Search code examples
postgresqlplpgsqlreduction

Postgresql sequential add/remove reduction operation


I have a table with line numbers and either a "define" or an "undefine" event of an identifier. Example:

line_no | def | undef
--------------------
1       | 'a' | NULL
2       | 'b' | NULL
3       | NULL| 'a'
... 
42      | NULL| 'b'

I want to compute the "live variables" information on every line. Iteratively, I'd just write code like the following pseudocode:

live = [] 
for each r in table:
    if r.def:
        live.append(r.def)
    else:
        live.remove(r.undef)
    store(r.line_no, live) 

The expected result is a table like :

line_no | live
1.      | ['a']
2.      | ['a', 'b'] 
3.      | ['b'] 
... 
42.     | [] 

I managed to write the equivalent sequential loop as a plpgsql function. However, I was wondering if there is a (maybe more elegant) way as a SQL query? I tried various things using lag() but somehow that never resulted in this "reduction" operation I am looking for?

(bonus points if the query can also partition over a field, such as 'filename')


Solution

  • If you want a pure SQL solution, use a recursive query.

    with recursive cte as (
        select line_no, array[def] as list
        from my_table
        where line_no = 1
    union all
        select 
            t.line_no, 
            case when def is null 
                then array_remove(list, undef)
                else array_append(list, def)
            end
        from my_table t
        join cte c on c.line_no = t.line_no- 1
    )
    select *
    from cte;
    

    However, a more efficient and flexible solution in this case may be creating a function.

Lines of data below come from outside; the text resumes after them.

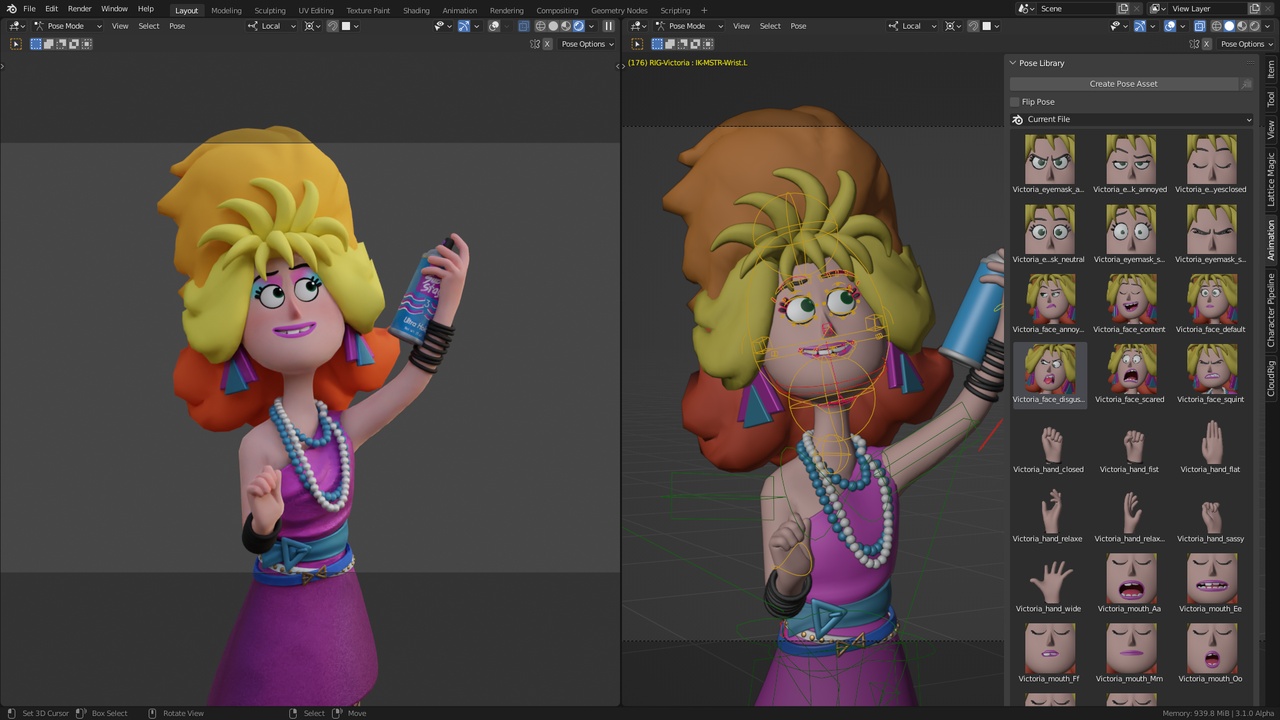
Task: Click the pause button in the left viewport header
Action: [x=609, y=26]
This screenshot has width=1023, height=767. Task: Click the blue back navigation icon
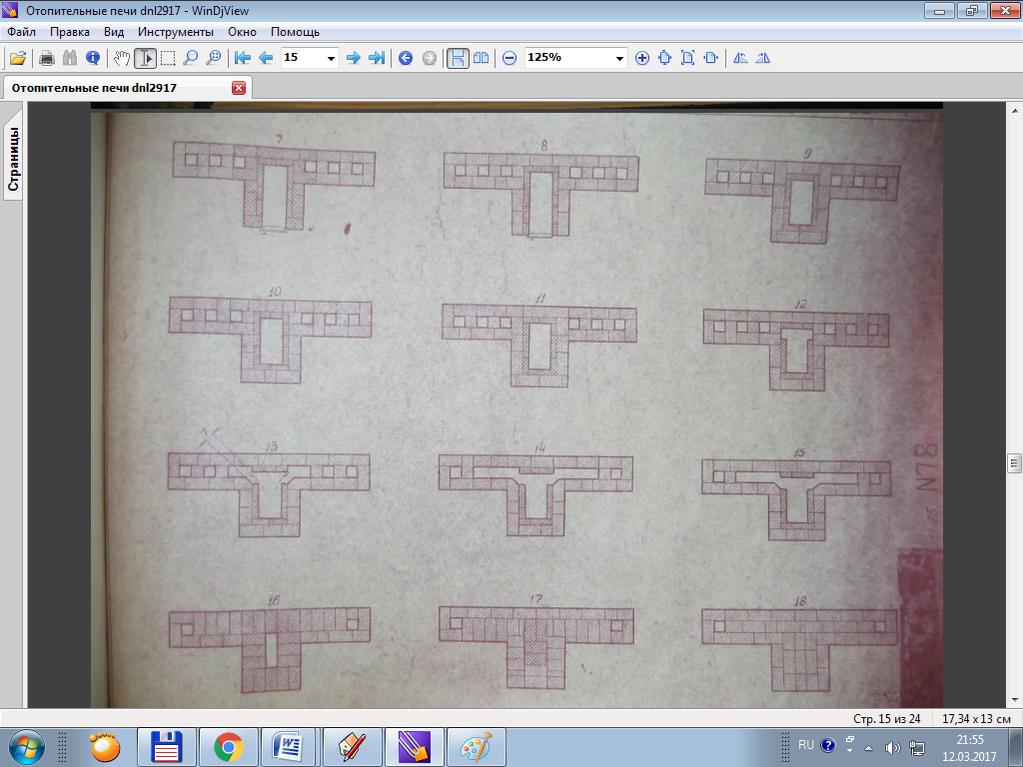click(x=405, y=58)
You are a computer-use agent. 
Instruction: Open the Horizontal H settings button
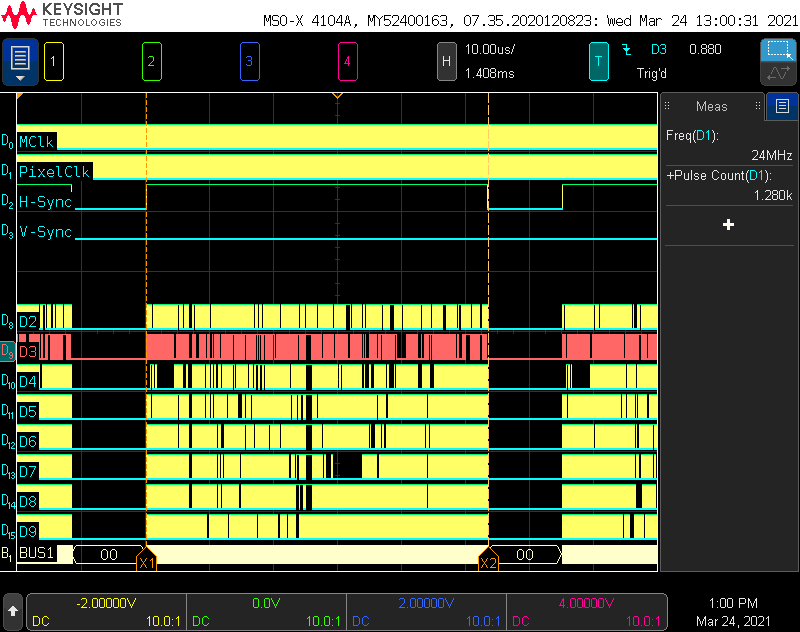click(x=446, y=62)
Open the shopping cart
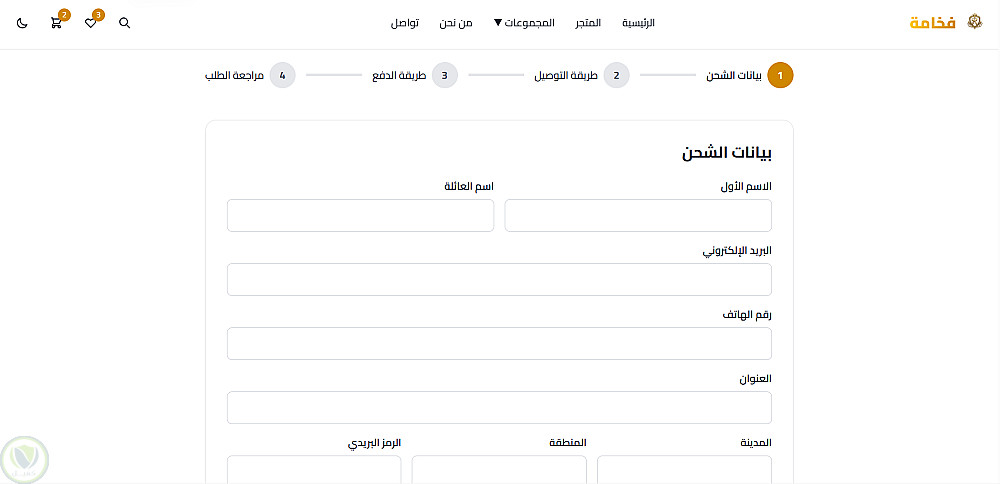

    create or replace function list_of_vars()
    returns table (line_no int, list text[])
    language plpgsql as $$
    declare
        arr text[];
        rec record;
    begin
        for rec in
            select *
            from my_table
            order by line_no
        loop
            if rec.def is null then
                arr := array_remove(arr, rec.undef);
            else
                arr := array_append(arr, rec.def);
            end if;
            line_no := rec.line_no;
            list := arr;
            return next;
        end loop;
    end
    $$;
    

    Use:

    select *
    from list_of_vars()
    order by line_no
    

    Test it in db<>fiddle.